Kasus ini tentu saja menjadi pukulan telak, tidak hanya bagi perusahaan, karyawan tapi juga bagi pemerintah. Perusahaan dirugikan secara materil dan non-materil, kehilangan pendapatan dan bukan tidak mungkin kehilangan potensi pembeli. Bagi karyawan, kondisi yang tidak menentu akan membuat mereka resah.

Pemerintah juga dirugikan karena akan membuat investor untuk berpikir ulang berinvestasi di Indonesia, disamping kehilangan pendapatan dari pajak, dsb-nya.
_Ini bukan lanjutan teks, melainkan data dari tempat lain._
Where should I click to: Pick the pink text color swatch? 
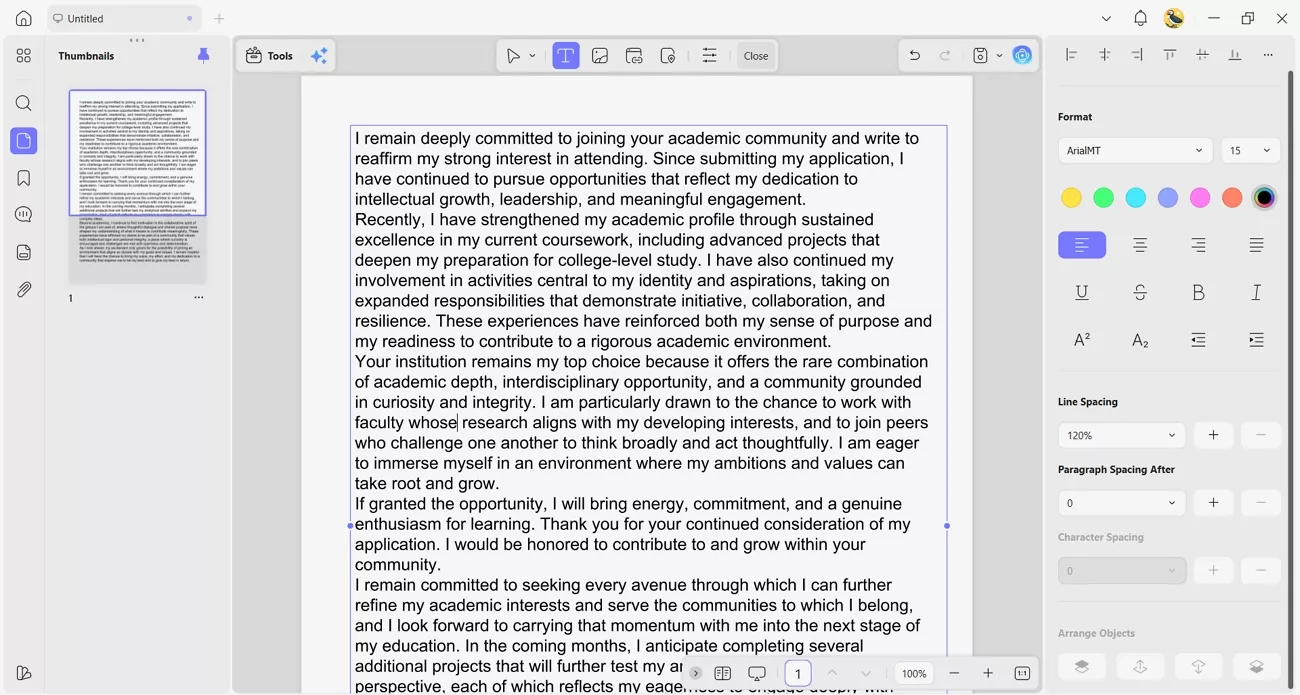[x=1200, y=197]
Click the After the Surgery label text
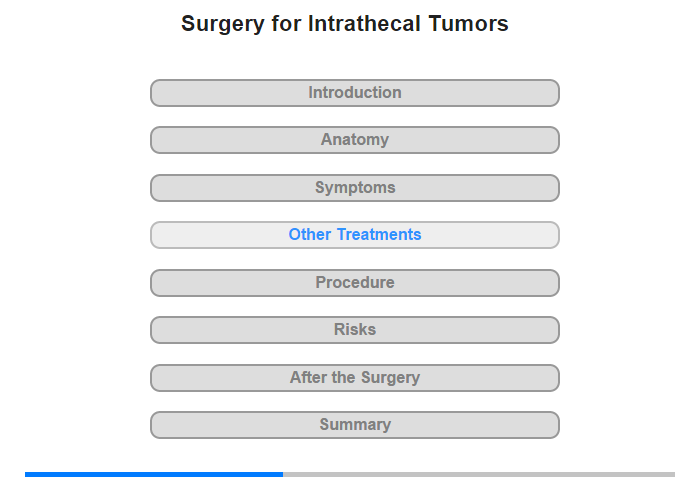 point(355,378)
Uniknya, PT Ecogreen Oleochemical merupakan satu-satunya perusahaan oleochemical yang tidak terkena anti dumping yang diterapkan Eropa baru-baru ini.

Apa yang dialami perusahaan di atas bukan kasus yang terisolasi. Masih banyak perusahaan saat ini yang juga mengalami tersendatnya pasokan gas. Menurut data Forum Industri Pengguna Gas Bumi (FIPGB), masih ada 326 pabrik dan 22 sektor industri yang masih menderita kekurangan gas. Sayangnya, saat ini para pelaku industri belum mendapatkan kepastian pasokan gas untuk produksi maupun untuk meningkatkan produksi.

Gas alam memang unik.  Produk ini tidak mudah didapatkan di spot market seperti minyak. Karakter produk juga unik. Karena bentuknya gas, maka dengan mudah menguap. Karena itu mentransportasikan gas dari mulut sumur ke destinasi tidak mudah.  Saat ini, cara umum yang dilakukan adalah melalui pipa gas serta mengubah formasi gas ke bentuk liquid, liquefied natural gas (LNG).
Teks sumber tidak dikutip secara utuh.